Principle:Ggml_org_Ggml_Tensor_Creation
Summary
Creating typed, multi-dimensional tensor objects for numerical computation. Tensors serve as the fundamental data abstraction for machine learning workloads in GGML: typed arrays carrying shape, stride, and metadata through every stage of a computation graph.
Theory
Tensors generalize scalars, vectors, and matrices to n-dimensional arrays. Two key layout decisions govern how elements map to contiguous memory:
- Row-major order (C-style) -- the last index varies fastest in memory.
- Column-major order (Fortran-style) -- the first index varies fastest in memory.
GGML uses a column-major convention internally: for a 2-D tensor with dimensions ne0 x ne1, elements along ne0 are contiguous. Strides (nb0, nb1, nb2, nb3) record the byte distance between successive elements along each axis, enabling views and transposes without copying data.
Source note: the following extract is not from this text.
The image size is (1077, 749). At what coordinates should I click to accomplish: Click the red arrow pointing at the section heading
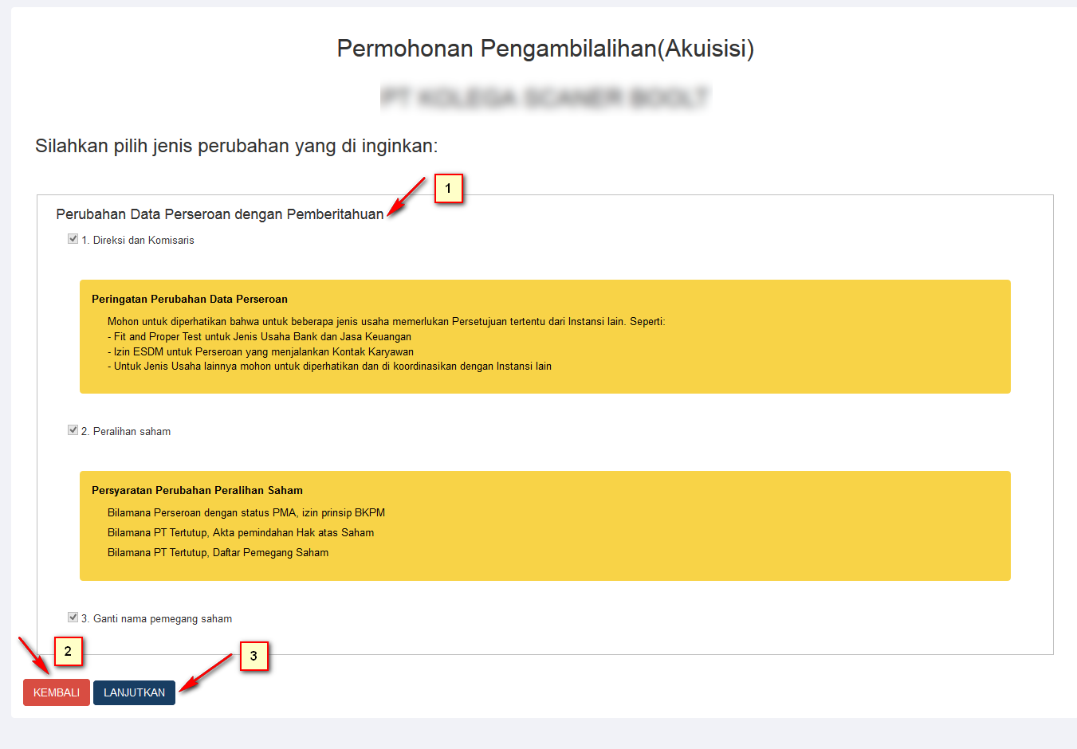coord(407,197)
Type System for Quantized Representations
A distinguishing feature of GGML is its type system designed for quantized inference. Beyond the standard IEEE types, GGML defines block-quantized formats that pack weights into compact representations with per-block scale factors:
| Category | Example Types |
|---|---|
| IEEE floating point | GGML_TYPE_F32, GGML_TYPE_F16, GGML_TYPE_BF16
|
| Integer | GGML_TYPE_I8, GGML_TYPE_I16, GGML_TYPE_I32
|
| Block-quantized (4-bit) | GGML_TYPE_Q4_0, GGML_TYPE_Q4_1, GGML_TYPE_Q4_K
|
| Block-quantized (5-bit) | GGML_TYPE_Q5_0, GGML_TYPE_Q5_1, GGML_TYPE_Q5_K
|
| Block-quantized (8-bit) | GGML_TYPE_Q8_0, GGML_TYPE_Q8_1, GGML_TYPE_Q8_K
|
| K-quant mixed | GGML_TYPE_Q2_K, GGML_TYPE_Q3_K, GGML_TYPE_Q6_K
|
GGML supports 30+ element types in total. Each type entry in the internal type-traits table records the block size, the byte size per block, and conversion routines to/from float, so that tensor operations can be dispatched generically regardless of the underlying representation.
Core Concepts
- Shape -- an ordered tuple of up to 4 dimension sizes (
ne[0] .. ne[3]). Unused trailing dimensions default to 1. - Stride -- byte offsets (
nb[0] .. nb[3]) that describe memory layout. Non-contiguous strides enable zero-copy views and transposes. - Element type -- one of the
enum ggml_typevalues. Determines byte width, quantization block size, and available kernels. - Context allocation -- every tensor is allocated from a
ggml_context, a bump-pointer arena that owns the tensor metadata (and optionally the data buffer). - Backend data -- tensor storage can live on CPU, GPU, or other accelerator memory managed by
ggml_backend.